— Exercise details —
The listing below must be given again in full, exactly.

— Material for this exercise —
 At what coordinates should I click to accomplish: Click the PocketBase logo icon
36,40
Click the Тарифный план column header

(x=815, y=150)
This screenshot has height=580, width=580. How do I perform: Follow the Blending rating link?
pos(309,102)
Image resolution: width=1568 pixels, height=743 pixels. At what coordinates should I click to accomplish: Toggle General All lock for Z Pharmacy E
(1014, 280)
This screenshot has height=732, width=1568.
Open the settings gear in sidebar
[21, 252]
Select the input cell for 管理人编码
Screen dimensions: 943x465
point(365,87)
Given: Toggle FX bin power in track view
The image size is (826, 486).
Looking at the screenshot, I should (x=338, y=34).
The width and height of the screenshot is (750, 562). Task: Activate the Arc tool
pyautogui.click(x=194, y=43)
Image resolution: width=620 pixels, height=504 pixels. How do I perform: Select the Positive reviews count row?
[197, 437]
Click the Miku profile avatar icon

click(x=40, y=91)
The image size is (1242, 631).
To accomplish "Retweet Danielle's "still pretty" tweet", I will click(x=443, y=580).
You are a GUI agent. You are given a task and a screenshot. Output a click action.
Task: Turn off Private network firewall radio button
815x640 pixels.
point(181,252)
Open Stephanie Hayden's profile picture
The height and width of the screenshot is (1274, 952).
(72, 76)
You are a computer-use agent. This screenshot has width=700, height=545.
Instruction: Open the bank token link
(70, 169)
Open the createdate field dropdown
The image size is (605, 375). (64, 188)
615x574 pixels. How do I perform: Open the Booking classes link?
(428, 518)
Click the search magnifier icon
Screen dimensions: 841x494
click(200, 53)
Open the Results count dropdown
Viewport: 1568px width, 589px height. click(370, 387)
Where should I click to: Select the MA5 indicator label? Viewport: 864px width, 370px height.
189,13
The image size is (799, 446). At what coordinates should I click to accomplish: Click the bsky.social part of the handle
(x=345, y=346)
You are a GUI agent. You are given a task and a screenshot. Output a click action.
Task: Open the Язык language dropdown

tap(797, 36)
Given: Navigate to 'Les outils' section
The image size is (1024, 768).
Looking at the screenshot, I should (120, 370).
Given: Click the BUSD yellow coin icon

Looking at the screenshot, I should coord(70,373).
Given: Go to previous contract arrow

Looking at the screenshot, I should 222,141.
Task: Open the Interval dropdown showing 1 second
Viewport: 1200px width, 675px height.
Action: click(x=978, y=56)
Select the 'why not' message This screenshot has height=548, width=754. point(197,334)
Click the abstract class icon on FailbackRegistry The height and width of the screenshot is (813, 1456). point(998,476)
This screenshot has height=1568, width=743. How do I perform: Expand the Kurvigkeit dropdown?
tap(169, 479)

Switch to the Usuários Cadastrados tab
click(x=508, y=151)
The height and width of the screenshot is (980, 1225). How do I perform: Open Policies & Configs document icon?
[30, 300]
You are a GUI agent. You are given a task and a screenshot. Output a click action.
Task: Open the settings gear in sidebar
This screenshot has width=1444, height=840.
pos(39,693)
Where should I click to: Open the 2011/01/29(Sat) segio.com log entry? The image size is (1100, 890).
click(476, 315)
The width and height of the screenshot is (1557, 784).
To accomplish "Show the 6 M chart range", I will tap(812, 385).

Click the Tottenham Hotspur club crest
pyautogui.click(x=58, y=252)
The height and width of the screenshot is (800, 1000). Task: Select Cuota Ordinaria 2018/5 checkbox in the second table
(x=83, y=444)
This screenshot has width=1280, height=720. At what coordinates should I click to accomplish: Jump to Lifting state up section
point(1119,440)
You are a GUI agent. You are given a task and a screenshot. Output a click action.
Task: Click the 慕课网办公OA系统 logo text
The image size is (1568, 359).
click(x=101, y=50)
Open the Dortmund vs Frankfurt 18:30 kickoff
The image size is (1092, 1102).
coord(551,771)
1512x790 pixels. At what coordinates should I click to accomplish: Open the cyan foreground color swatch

— Reply to the task —
 At what coordinates should I click to accomplish: Click the PocketBase logo icon
36,40
Click the Тарифный план column header

(x=815, y=150)
This screenshot has height=580, width=580. How do I perform: Follow the Blending rating link?
pos(309,102)
Image resolution: width=1568 pixels, height=743 pixels. At what coordinates should I click to accomplish: Toggle General All lock for Z Pharmacy E
(1014, 280)
This screenshot has height=732, width=1568.
Open the settings gear in sidebar
[21, 252]
Select the input cell for 管理人编码
Screen dimensions: 943x465
point(365,87)
Given: Toggle FX bin power in track view
The image size is (826, 486).
Looking at the screenshot, I should (x=338, y=34).
The width and height of the screenshot is (750, 562). Task: Activate the Arc tool
pyautogui.click(x=194, y=43)
Image resolution: width=620 pixels, height=504 pixels. How do I perform: Select the Positive reviews count row?
[197, 437]
Click the Miku profile avatar icon

click(x=40, y=91)
The image size is (1242, 631).
To accomplish "Retweet Danielle's "still pretty" tweet", I will click(x=443, y=580).
You are a GUI agent. You are given a task and a screenshot. Output a click action.
Task: Turn off Private network firewall radio button
815x640 pixels.
point(181,252)
Open Stephanie Hayden's profile picture
The height and width of the screenshot is (1274, 952).
(72, 76)
You are a computer-use agent. This screenshot has width=700, height=545.
Instruction: Open the bank token link
(70, 169)
Open the createdate field dropdown
The image size is (605, 375). (64, 188)
615x574 pixels. How do I perform: Open the Booking classes link?
(428, 518)
Click the search magnifier icon
Screen dimensions: 841x494
click(200, 53)
Open the Results count dropdown
Viewport: 1568px width, 589px height. click(370, 387)
Where should I click to: Select the MA5 indicator label? Viewport: 864px width, 370px height.
189,13
The image size is (799, 446). At what coordinates should I click to accomplish: Click the bsky.social part of the handle
(x=345, y=346)
You are a GUI agent. You are given a task and a screenshot. Output a click action.
Task: Open the Язык language dropdown

tap(797, 36)
Given: Navigate to 'Les outils' section
The image size is (1024, 768).
Looking at the screenshot, I should (120, 370).
Given: Click the BUSD yellow coin icon

Looking at the screenshot, I should coord(70,373).
Given: Go to previous contract arrow

Looking at the screenshot, I should 222,141.
Task: Open the Interval dropdown showing 1 second
Viewport: 1200px width, 675px height.
Action: click(x=978, y=56)
Select the 'why not' message This screenshot has height=548, width=754. point(197,334)
Click the abstract class icon on FailbackRegistry The height and width of the screenshot is (813, 1456). point(998,476)
This screenshot has height=1568, width=743. How do I perform: Expand the Kurvigkeit dropdown?
tap(169, 479)

Switch to the Usuários Cadastrados tab
click(x=508, y=151)
The height and width of the screenshot is (980, 1225). How do I perform: Open Policies & Configs document icon?
[30, 300]
You are a GUI agent. You are given a task and a screenshot. Output a click action.
Task: Open the settings gear in sidebar
This screenshot has width=1444, height=840.
pos(39,693)
Where should I click to: Open the 2011/01/29(Sat) segio.com log entry? The image size is (1100, 890).
click(476, 315)
The width and height of the screenshot is (1557, 784).
To accomplish "Show the 6 M chart range", I will tap(812, 385).

Click the Tottenham Hotspur club crest
pyautogui.click(x=58, y=252)
The height and width of the screenshot is (800, 1000). Task: Select Cuota Ordinaria 2018/5 checkbox in the second table
(x=83, y=444)
This screenshot has width=1280, height=720. At what coordinates should I click to accomplish: Jump to Lifting state up section
point(1119,440)
You are a GUI agent. You are given a task and a screenshot. Output a click action.
Task: Click the 慕课网办公OA系统 logo text
The image size is (1568, 359).
click(x=101, y=50)
Open the Dortmund vs Frankfurt 18:30 kickoff
The image size is (1092, 1102).
coord(551,771)
1512x790 pixels. At what coordinates should I click to accomplish: Open the cyan foreground color swatch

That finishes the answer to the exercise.